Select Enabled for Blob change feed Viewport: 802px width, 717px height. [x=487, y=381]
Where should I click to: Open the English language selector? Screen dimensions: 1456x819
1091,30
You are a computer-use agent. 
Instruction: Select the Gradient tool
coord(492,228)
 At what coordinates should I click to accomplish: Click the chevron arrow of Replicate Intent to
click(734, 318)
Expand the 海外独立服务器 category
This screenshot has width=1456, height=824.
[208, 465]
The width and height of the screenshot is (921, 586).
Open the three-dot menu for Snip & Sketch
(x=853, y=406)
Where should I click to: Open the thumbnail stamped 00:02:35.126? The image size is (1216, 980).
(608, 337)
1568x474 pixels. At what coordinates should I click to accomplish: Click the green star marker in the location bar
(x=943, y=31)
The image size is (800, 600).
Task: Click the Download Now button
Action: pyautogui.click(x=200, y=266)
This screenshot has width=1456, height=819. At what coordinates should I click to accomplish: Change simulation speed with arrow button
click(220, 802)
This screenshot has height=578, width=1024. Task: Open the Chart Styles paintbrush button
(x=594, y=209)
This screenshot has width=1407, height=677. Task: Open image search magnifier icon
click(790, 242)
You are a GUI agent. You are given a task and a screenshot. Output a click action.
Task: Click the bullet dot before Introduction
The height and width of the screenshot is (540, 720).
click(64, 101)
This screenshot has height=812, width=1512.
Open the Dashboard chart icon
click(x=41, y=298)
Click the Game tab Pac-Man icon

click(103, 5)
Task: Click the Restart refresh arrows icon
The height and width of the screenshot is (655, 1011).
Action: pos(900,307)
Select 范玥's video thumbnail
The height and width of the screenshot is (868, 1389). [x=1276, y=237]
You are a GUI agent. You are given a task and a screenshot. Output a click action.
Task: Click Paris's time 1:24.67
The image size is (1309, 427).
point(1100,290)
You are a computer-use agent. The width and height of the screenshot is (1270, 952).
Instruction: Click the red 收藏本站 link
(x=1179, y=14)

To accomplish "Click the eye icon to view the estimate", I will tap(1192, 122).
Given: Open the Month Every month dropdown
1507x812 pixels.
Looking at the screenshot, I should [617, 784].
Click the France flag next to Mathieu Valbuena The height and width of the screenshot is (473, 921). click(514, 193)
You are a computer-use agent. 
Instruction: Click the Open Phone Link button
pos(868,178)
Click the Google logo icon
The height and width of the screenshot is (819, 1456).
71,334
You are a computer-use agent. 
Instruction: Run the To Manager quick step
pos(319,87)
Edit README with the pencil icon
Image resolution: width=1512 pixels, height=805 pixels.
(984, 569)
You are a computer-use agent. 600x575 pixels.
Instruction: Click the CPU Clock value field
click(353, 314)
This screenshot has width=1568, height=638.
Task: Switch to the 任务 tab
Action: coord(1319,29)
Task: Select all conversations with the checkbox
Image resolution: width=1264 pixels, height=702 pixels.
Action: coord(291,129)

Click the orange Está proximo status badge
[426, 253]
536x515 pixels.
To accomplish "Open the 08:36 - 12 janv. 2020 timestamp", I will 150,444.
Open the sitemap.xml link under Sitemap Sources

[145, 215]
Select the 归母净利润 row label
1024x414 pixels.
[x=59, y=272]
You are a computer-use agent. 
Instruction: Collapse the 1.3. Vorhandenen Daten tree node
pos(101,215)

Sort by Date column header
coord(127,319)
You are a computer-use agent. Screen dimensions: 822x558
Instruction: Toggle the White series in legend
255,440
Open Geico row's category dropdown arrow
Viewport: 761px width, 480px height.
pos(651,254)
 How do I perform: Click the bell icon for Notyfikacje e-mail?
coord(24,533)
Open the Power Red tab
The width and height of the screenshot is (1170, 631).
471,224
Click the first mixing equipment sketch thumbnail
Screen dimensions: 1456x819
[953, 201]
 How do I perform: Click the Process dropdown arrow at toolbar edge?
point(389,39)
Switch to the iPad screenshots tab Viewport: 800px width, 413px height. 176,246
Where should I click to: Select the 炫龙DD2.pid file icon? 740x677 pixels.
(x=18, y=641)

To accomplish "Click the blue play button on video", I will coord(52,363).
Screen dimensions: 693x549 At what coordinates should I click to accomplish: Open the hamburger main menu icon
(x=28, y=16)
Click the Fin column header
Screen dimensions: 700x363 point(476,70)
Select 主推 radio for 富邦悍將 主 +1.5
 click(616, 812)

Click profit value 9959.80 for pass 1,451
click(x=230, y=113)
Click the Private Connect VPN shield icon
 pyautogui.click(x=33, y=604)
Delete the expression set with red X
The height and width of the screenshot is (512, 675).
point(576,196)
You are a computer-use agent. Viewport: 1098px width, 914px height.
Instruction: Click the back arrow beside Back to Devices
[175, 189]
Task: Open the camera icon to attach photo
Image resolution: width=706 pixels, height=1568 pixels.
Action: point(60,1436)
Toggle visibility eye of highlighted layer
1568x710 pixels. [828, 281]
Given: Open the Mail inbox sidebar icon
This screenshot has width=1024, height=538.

---

• REQUIRED TASK
Retype the data starting at the first line and ending at the line containing "click(790, 242)", including both of those lines.

• OUTPUT OF THE EXERCISE
Select Enabled for Blob change feed Viewport: 802px width, 717px height. [x=487, y=381]
Where should I click to: Open the English language selector? Screen dimensions: 1456x819
1091,30
You are a computer-use agent. 
Instruction: Select the Gradient tool
coord(492,228)
 At what coordinates should I click to accomplish: Click the chevron arrow of Replicate Intent to
click(734, 318)
Expand the 海外独立服务器 category
This screenshot has width=1456, height=824.
[208, 465]
The width and height of the screenshot is (921, 586).
Open the three-dot menu for Snip & Sketch
(x=853, y=406)
Where should I click to: Open the thumbnail stamped 00:02:35.126? The image size is (1216, 980).
(608, 337)
1568x474 pixels. At what coordinates should I click to accomplish: Click the green star marker in the location bar
(x=943, y=31)
The image size is (800, 600).
Task: Click the Download Now button
Action: pyautogui.click(x=200, y=266)
This screenshot has width=1456, height=819. At what coordinates should I click to accomplish: Change simulation speed with arrow button
click(220, 802)
This screenshot has height=578, width=1024. Task: Open the Chart Styles paintbrush button
(x=594, y=209)
This screenshot has width=1407, height=677. Task: Open image search magnifier icon
click(790, 242)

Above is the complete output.